> _Request_
Write out the listing from the line with "Where should I click to: Click 翻译此页" up to and including the line with "Action: click(998, 130)", switching "Marlins" to "Rays" and leaving everything else unchanged.

> _Recorded information_
----------------------------------------
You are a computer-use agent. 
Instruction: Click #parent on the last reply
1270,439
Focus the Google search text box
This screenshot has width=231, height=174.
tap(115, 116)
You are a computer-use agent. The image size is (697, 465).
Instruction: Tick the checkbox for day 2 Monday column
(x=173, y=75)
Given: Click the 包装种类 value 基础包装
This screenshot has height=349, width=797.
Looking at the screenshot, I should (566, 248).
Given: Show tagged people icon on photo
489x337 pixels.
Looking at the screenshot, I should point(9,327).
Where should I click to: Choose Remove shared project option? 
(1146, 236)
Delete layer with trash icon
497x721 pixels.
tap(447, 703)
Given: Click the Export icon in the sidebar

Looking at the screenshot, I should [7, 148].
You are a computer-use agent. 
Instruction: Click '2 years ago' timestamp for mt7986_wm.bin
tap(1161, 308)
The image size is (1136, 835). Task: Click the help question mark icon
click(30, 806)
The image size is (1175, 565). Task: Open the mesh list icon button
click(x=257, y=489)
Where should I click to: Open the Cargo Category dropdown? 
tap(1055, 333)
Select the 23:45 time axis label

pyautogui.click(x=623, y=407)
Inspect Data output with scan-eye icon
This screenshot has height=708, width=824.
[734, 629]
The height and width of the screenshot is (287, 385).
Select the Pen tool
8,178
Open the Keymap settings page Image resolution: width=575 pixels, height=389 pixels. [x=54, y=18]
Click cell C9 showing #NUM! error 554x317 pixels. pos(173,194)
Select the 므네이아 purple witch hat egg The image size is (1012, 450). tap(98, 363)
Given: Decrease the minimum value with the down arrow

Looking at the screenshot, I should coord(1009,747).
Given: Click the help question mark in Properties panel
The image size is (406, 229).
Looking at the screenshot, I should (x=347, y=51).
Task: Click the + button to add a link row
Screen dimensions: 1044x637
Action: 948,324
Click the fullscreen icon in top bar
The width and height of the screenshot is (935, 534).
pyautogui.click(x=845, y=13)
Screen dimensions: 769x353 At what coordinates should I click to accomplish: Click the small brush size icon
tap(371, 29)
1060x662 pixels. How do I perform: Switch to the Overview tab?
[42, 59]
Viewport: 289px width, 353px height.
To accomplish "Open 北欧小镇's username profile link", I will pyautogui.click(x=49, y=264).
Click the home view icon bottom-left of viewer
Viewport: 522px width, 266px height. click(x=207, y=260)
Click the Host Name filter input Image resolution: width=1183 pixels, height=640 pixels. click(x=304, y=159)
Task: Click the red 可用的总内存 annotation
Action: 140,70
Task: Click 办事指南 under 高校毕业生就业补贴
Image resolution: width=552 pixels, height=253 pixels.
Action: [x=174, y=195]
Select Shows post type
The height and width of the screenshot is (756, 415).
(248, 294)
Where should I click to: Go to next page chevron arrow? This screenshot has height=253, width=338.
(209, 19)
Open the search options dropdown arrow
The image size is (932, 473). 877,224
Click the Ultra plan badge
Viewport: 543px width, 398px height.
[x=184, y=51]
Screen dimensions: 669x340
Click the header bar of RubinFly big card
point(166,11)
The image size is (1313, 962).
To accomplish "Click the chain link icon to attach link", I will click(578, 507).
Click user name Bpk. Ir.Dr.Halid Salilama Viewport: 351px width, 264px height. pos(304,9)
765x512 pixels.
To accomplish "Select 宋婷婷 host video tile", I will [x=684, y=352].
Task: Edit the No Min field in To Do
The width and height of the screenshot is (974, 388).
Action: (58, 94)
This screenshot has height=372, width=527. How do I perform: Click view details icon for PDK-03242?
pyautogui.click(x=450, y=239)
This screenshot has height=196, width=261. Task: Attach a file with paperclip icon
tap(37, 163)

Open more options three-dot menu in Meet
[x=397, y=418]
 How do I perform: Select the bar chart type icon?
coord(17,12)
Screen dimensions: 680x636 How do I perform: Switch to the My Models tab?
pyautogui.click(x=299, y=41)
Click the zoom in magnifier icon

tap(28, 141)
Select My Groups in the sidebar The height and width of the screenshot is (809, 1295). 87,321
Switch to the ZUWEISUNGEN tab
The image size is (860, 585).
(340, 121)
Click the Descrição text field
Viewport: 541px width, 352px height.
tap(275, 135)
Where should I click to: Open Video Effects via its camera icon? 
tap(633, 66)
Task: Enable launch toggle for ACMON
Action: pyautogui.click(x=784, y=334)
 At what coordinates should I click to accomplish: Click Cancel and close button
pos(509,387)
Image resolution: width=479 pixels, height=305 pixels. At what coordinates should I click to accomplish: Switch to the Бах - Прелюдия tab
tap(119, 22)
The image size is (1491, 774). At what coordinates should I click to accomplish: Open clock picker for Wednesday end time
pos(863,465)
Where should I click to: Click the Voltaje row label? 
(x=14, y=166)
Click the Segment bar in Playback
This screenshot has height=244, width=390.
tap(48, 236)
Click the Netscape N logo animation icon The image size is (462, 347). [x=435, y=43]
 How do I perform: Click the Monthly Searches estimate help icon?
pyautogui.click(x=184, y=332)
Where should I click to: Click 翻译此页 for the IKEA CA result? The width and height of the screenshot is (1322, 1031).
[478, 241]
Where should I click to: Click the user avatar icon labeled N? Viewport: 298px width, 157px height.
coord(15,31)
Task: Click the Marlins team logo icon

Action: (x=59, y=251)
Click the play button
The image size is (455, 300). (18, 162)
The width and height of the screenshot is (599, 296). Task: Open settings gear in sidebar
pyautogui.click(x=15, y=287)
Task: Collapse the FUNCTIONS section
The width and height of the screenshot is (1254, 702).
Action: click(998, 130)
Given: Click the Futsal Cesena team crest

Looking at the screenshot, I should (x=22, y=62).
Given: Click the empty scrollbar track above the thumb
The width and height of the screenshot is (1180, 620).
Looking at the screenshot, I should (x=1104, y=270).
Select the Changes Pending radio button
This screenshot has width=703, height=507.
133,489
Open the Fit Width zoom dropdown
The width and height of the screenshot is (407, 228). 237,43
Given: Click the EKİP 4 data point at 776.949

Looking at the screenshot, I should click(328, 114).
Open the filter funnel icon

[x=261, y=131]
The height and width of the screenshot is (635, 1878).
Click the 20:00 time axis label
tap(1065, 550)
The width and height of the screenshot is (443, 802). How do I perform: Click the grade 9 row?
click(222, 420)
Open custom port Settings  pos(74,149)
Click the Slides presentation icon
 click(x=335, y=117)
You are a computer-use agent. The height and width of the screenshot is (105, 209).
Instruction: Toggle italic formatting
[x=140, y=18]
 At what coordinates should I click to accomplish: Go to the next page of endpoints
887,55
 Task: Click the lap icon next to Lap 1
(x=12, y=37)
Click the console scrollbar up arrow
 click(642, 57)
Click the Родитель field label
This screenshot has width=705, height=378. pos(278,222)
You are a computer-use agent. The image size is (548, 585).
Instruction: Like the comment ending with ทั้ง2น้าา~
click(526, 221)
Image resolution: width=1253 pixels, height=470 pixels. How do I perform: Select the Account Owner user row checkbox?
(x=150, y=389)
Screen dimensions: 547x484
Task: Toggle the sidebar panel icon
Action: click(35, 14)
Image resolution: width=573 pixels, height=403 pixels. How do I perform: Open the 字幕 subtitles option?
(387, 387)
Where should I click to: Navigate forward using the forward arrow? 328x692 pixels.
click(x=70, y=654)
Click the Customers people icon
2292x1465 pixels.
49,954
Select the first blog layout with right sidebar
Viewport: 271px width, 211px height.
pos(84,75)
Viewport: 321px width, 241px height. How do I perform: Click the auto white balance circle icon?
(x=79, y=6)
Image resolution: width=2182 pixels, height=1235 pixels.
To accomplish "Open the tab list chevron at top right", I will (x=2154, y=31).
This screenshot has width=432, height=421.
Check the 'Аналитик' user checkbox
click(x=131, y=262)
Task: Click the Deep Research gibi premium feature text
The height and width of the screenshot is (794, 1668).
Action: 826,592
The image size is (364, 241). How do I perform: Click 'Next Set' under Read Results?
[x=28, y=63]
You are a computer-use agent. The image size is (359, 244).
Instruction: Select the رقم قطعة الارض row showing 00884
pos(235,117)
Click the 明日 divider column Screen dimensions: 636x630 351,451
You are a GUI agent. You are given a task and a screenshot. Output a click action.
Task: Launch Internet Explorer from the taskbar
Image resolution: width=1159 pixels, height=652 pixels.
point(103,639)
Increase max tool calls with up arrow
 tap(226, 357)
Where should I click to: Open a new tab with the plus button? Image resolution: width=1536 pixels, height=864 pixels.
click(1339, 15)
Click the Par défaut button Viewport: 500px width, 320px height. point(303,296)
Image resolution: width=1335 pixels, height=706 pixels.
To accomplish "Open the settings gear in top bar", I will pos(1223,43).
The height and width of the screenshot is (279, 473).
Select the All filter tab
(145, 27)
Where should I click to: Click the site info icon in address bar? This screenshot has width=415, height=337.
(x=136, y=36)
----------------------------------------
> _Answer for the task_
Where should I click to: Click 翻译此页 for the IKEA CA result? The width and height of the screenshot is (1322, 1031).
[478, 241]
Where should I click to: Click the user avatar icon labeled N? Viewport: 298px width, 157px height.
coord(15,31)
Task: Click the Rays team logo icon

Action: (x=59, y=251)
Click the play button
The image size is (455, 300). (18, 162)
The width and height of the screenshot is (599, 296). Task: Open settings gear in sidebar
pyautogui.click(x=15, y=287)
Task: Collapse the FUNCTIONS section
The width and height of the screenshot is (1254, 702).
Action: click(998, 130)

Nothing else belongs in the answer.